### REQUIREMENT
This task requires every entry to be set down again exactly.

━━━━━━━━━━━━━━━━━━━━

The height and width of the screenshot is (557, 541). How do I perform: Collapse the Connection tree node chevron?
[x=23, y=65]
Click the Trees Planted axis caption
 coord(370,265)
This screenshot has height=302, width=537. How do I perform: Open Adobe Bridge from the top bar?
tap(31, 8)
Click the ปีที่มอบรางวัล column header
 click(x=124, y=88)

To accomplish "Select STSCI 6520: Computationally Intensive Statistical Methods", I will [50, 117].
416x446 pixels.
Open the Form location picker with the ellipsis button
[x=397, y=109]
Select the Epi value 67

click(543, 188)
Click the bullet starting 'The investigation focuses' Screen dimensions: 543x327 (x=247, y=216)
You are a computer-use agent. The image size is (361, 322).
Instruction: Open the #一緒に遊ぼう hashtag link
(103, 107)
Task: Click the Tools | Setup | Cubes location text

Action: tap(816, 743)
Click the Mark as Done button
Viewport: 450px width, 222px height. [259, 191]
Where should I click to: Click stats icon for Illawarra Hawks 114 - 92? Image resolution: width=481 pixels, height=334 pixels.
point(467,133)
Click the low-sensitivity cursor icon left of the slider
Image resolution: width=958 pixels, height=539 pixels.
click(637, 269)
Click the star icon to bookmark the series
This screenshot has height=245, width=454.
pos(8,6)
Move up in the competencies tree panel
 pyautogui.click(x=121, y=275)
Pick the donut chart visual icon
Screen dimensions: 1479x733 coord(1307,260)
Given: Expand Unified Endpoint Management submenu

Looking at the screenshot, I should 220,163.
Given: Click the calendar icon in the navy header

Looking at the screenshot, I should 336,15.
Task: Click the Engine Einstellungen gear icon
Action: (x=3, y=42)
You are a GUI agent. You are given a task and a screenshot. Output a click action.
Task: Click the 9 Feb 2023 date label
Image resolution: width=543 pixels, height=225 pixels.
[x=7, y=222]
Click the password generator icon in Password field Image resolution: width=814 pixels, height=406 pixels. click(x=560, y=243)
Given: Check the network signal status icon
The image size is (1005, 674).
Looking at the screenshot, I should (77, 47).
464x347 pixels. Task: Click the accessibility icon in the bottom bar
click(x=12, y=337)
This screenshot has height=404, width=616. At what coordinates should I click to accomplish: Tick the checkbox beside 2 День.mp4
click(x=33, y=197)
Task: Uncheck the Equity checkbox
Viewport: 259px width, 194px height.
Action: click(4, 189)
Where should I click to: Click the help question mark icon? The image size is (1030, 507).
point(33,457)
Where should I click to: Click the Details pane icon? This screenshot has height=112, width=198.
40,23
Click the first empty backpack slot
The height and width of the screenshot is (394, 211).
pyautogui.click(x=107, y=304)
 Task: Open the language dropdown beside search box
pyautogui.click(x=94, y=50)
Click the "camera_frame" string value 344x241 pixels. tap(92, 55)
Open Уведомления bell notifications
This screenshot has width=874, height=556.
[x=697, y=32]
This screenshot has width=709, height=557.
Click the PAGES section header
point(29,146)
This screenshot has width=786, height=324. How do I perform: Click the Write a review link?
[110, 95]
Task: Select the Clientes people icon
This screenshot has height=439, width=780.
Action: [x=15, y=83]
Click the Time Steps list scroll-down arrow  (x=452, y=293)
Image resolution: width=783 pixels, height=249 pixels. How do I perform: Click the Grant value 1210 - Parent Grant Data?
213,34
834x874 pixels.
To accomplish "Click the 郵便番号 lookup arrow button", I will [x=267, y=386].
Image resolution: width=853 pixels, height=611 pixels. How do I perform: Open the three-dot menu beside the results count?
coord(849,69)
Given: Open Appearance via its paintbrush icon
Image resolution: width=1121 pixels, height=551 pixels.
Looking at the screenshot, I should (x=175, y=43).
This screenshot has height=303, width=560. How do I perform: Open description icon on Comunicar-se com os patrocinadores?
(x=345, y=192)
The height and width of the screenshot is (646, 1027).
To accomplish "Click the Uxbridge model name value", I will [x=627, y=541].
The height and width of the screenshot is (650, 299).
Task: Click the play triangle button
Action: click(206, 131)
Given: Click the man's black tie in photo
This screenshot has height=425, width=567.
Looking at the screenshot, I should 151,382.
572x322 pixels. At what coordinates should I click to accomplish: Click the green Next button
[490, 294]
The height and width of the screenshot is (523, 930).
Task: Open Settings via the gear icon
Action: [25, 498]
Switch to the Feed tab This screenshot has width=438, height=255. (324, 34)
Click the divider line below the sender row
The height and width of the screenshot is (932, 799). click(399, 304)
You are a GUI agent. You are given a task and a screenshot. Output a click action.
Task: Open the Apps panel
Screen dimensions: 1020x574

━━━━━━━━━━━━━━━━━━━━

### WORKED SOLUTION
The height and width of the screenshot is (557, 541). How do I perform: Collapse the Connection tree node chevron?
[x=23, y=65]
Click the Trees Planted axis caption
 coord(370,265)
This screenshot has height=302, width=537. How do I perform: Open Adobe Bridge from the top bar?
tap(31, 8)
Click the ปีที่มอบรางวัล column header
 click(x=124, y=88)

To accomplish "Select STSCI 6520: Computationally Intensive Statistical Methods", I will [50, 117].
416x446 pixels.
Open the Form location picker with the ellipsis button
[x=397, y=109]
Select the Epi value 67

click(543, 188)
Click the bullet starting 'The investigation focuses' Screen dimensions: 543x327 (x=247, y=216)
You are a computer-use agent. The image size is (361, 322).
Instruction: Open the #一緒に遊ぼう hashtag link
(103, 107)
Task: Click the Tools | Setup | Cubes location text

Action: tap(816, 743)
Click the Mark as Done button
Viewport: 450px width, 222px height. [259, 191]
Where should I click to: Click stats icon for Illawarra Hawks 114 - 92? Image resolution: width=481 pixels, height=334 pixels.
point(467,133)
Click the low-sensitivity cursor icon left of the slider
Image resolution: width=958 pixels, height=539 pixels.
click(637, 269)
Click the star icon to bookmark the series
This screenshot has height=245, width=454.
pos(8,6)
Move up in the competencies tree panel
 pyautogui.click(x=121, y=275)
Pick the donut chart visual icon
Screen dimensions: 1479x733 coord(1307,260)
Given: Expand Unified Endpoint Management submenu

Looking at the screenshot, I should 220,163.
Given: Click the calendar icon in the navy header

Looking at the screenshot, I should 336,15.
Task: Click the Engine Einstellungen gear icon
Action: (x=3, y=42)
You are a GUI agent. You are given a task and a screenshot. Output a click action.
Task: Click the 9 Feb 2023 date label
Image resolution: width=543 pixels, height=225 pixels.
[x=7, y=222]
Click the password generator icon in Password field Image resolution: width=814 pixels, height=406 pixels. click(x=560, y=243)
Given: Check the network signal status icon
The image size is (1005, 674).
Looking at the screenshot, I should (77, 47).
464x347 pixels. Task: Click the accessibility icon in the bottom bar
click(x=12, y=337)
This screenshot has height=404, width=616. At what coordinates should I click to accomplish: Tick the checkbox beside 2 День.mp4
click(x=33, y=197)
Task: Uncheck the Equity checkbox
Viewport: 259px width, 194px height.
Action: click(4, 189)
Where should I click to: Click the help question mark icon? The image size is (1030, 507).
point(33,457)
Where should I click to: Click the Details pane icon? This screenshot has height=112, width=198.
40,23
Click the first empty backpack slot
The height and width of the screenshot is (394, 211).
pyautogui.click(x=107, y=304)
 Task: Open the language dropdown beside search box
pyautogui.click(x=94, y=50)
Click the "camera_frame" string value 344x241 pixels. tap(92, 55)
Open Уведомления bell notifications
This screenshot has width=874, height=556.
[x=697, y=32]
This screenshot has width=709, height=557.
Click the PAGES section header
point(29,146)
This screenshot has width=786, height=324. How do I perform: Click the Write a review link?
[110, 95]
Task: Select the Clientes people icon
This screenshot has height=439, width=780.
Action: [x=15, y=83]
Click the Time Steps list scroll-down arrow  (x=452, y=293)
Image resolution: width=783 pixels, height=249 pixels. How do I perform: Click the Grant value 1210 - Parent Grant Data?
213,34
834x874 pixels.
To accomplish "Click the 郵便番号 lookup arrow button", I will [x=267, y=386].
Image resolution: width=853 pixels, height=611 pixels. How do I perform: Open the three-dot menu beside the results count?
coord(849,69)
Given: Open Appearance via its paintbrush icon
Image resolution: width=1121 pixels, height=551 pixels.
Looking at the screenshot, I should (x=175, y=43).
This screenshot has height=303, width=560. How do I perform: Open description icon on Comunicar-se com os patrocinadores?
(x=345, y=192)
The height and width of the screenshot is (646, 1027).
To accomplish "Click the Uxbridge model name value", I will [x=627, y=541].
The height and width of the screenshot is (650, 299).
Task: Click the play triangle button
Action: click(206, 131)
Given: Click the man's black tie in photo
This screenshot has height=425, width=567.
Looking at the screenshot, I should 151,382.
572x322 pixels. At what coordinates should I click to accomplish: Click the green Next button
[490, 294]
The height and width of the screenshot is (523, 930).
Task: Open Settings via the gear icon
Action: [25, 498]
Switch to the Feed tab This screenshot has width=438, height=255. (324, 34)
Click the divider line below the sender row
The height and width of the screenshot is (932, 799). click(399, 304)
You are a GUI agent. You are given a task and a screenshot. Output a click action.
Task: Open the Apps panel
Screen dimensions: 1020x574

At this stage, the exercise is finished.